骨折について

獣医師が監修しました
工藤 綾乃 先生

獣医師

猫の骨折とは

身軽でしなやかで、高いところにもひょいと上り下りできる運動能力の高いねこでも、思わぬところで落下してしまい、けがをしてしまうことがあります。外によく行くようなねこでは、交通事故や高所からの落下などが原因で骨折する場合がありますが、屋内であっても階段や高い棚などから落下したり、来訪者に驚いて窓から飛び出して落下してしまったり、低い机からの落下でも着地の仕方が悪かったりすることで骨折してしまうことがありますので注意が必要です。また、カルシウムやリンといったミネラル異常の起こる病気や腫瘍などで骨が弱る病気を持っているねこでは、健康なねこでは骨折しないような場面でも折れてしてしまうことがあります。

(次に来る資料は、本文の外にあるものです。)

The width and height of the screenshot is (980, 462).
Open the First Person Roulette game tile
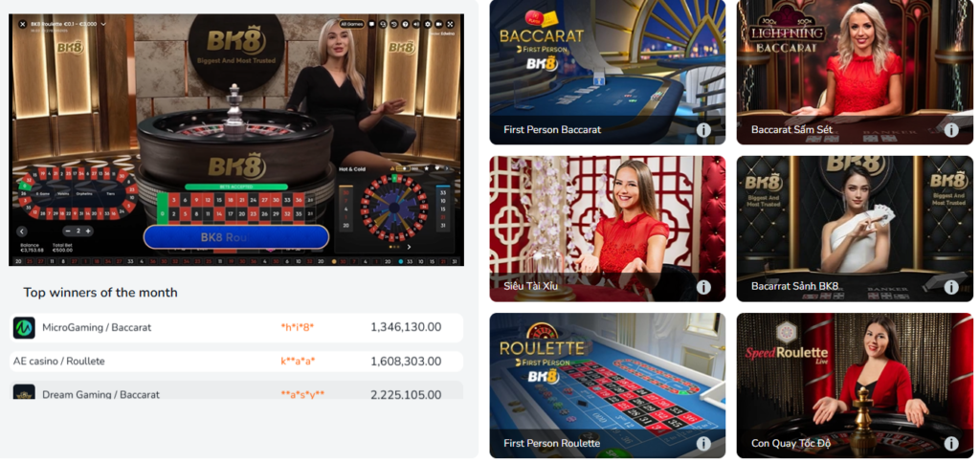pos(608,385)
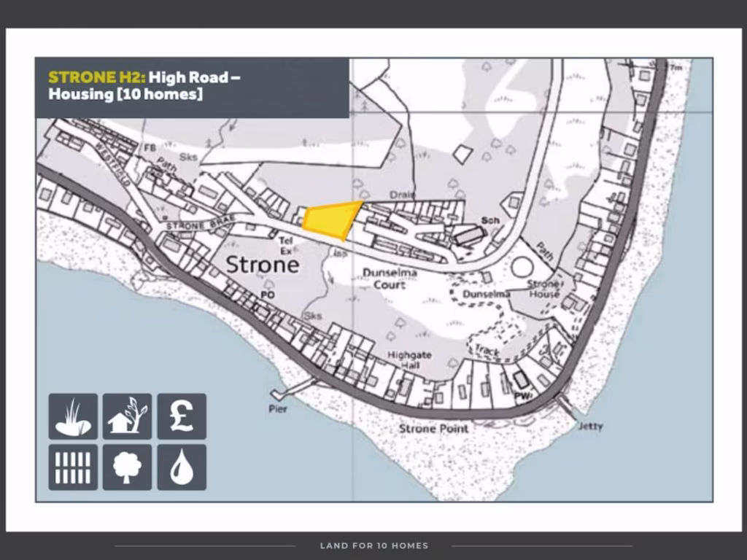Select the house with plant icon

click(x=127, y=416)
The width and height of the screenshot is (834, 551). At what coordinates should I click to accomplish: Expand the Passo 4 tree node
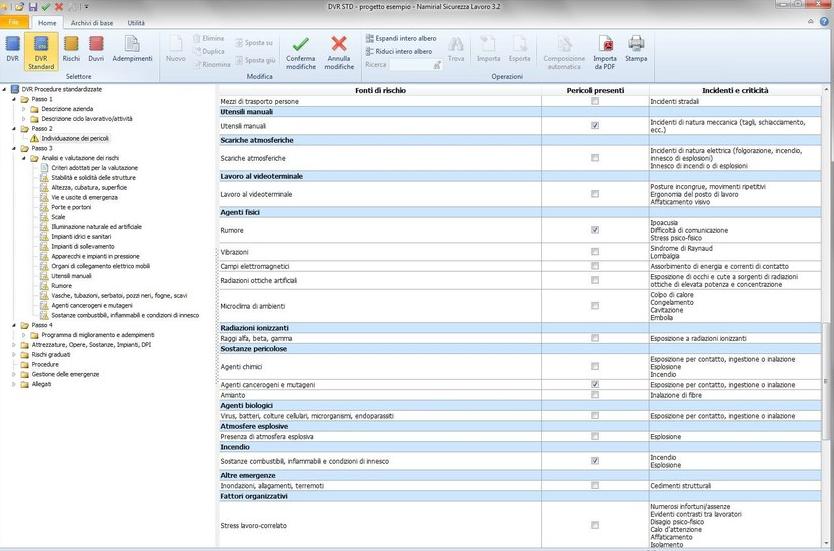point(13,325)
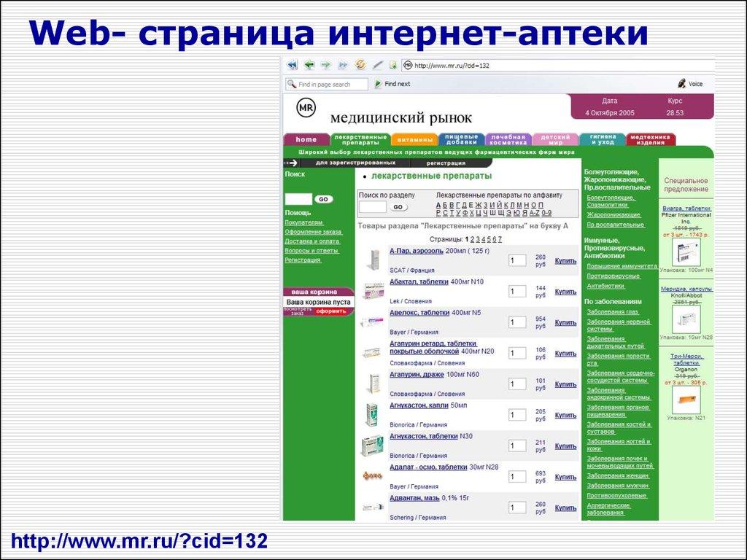
Task: Open the home tab
Action: click(x=306, y=139)
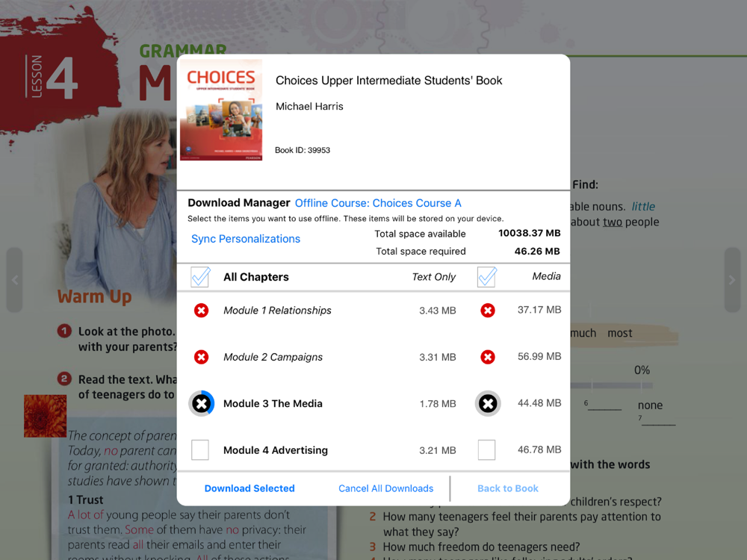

骨折にもいくつか分類があり、完全にぽっきりと折れる場合のみでなく、ヒビが入ってしまうことや、骨の一部が欠けるようなものも骨折にあたります。また、成長期の子猫の場合は骨が伸びる成長板というポイントがあり、そこがダメージを受けてしまうとその後の骨の成長に影響を与えてしまう可能性があります。骨折はどんな骨でも起こり得ますが、落下や事故が原因となることが多いため、四肢や骨盤、肋骨などが骨折が起きやすい骨折となります。

症状

四肢の骨の骨折のときには、足をあげて体重をかけない様に歩く様子や骨折部位が腫れる様子が見られます。交通事故の場合には骨にかなりの衝撃が加わることになるので、折れた骨が皮膚から飛び出すようなこともあります。見かけ上の明らかな異常がなかったとしても、普段は嫌がらないのに触るのを嫌がって咬んできたり、痛みにより排便や排尿の姿勢が取れなかったりすることもあります。

一方で、ヒビや少し欠けるだけの骨折では症状がはっきりしないこともあります。また、我慢強いねこや痛みを隠すのが上手なねこでは症状を飼い主に見せないように振舞うこともあります。

 

原因

骨折の多くは落下によるものです。ほかにも転倒や衝突、交通事故なども原因になります。家の中では、ドアにうっかり挟めてしまったりといった状況にも注意が必要です。

骨が弱くなるような病気のねこでは、大きな衝撃がなくとも折れてしまうことがあります。

 

診断のための検査

X線検査

骨折の診断に欠かせないのが骨を見るのに優れたX線検査です。1本の骨が単純に2つに折れるだけでなく、斜め折れていたりや捻じれるように折れていたり、砕けてしまってたり、骨の位置が大きくずれてしまっていたりする場合もあります。そういった骨の様子を正確に把握し治療にあたるために様々な角度で複数回の撮影をおこなう必要があります。

血液検査、エコー検査など

交通事故などの場合、そのダメージが骨だけでなく内臓にも影響していることも多いためX線検査だけでなく血液検査、エコー検査などで全身の状態を把握する必要があります。

 

治療

骨折の治療は基本的に手術が必要となります。ねじやワイヤー、プレートで骨を固定します。ギプスのようなもので外から固定できる場合もありますが、ねこの場合嫌がって自分で外してしまうことが多く、不十分な治療になってしまうことがあります。また、骨折の部位や骨の状況、ねこの年齢、などによって適切な固定方法が変わります。

固定方法としてたとえば、骨の真ん中にワイヤーを入れて骨折片を合わせたり、欠けた骨をねじで止めたり、プレートをあてて補強するなどがあります。場合によってはいくつかの方法を組み合わせることもあります。

十分な固定ができていても、骨が癒合するのには時間がかかります。最低でも1か月はかかり、その間皮膚の傷の洗浄で包帯の交換や骨の癒合のチェックのため定期的に通院が必要です。また、無事に骨が固定され、治った後の処置としては固定に使ったものを抜去することもあれば、そのまま残すこともあります。そのまま残す場合には、あらかじめ体に影響しない材質のものを使用します。屋外で起きた事故では傷口が汚れてしまっている場合もあるため感染症にも十分配慮する必要があります。ですから十分な消毒と抗生剤による治療が欠かせません。

 

監修者

工藤 綾乃 先生 (獣医師)

札幌出身。地元の北海道大学を卒業後、関東の動物病院で勤務。腫瘍症例の治療に携わるなかで、より効果的な治療を見つけたいと考え、現在は麻布大学博士課程に在籍中。ねこと暮らしながら実験漬の日々を送っている。専門や興味のある分野は、がん、麻酔・集中治療、野生動物臨床など。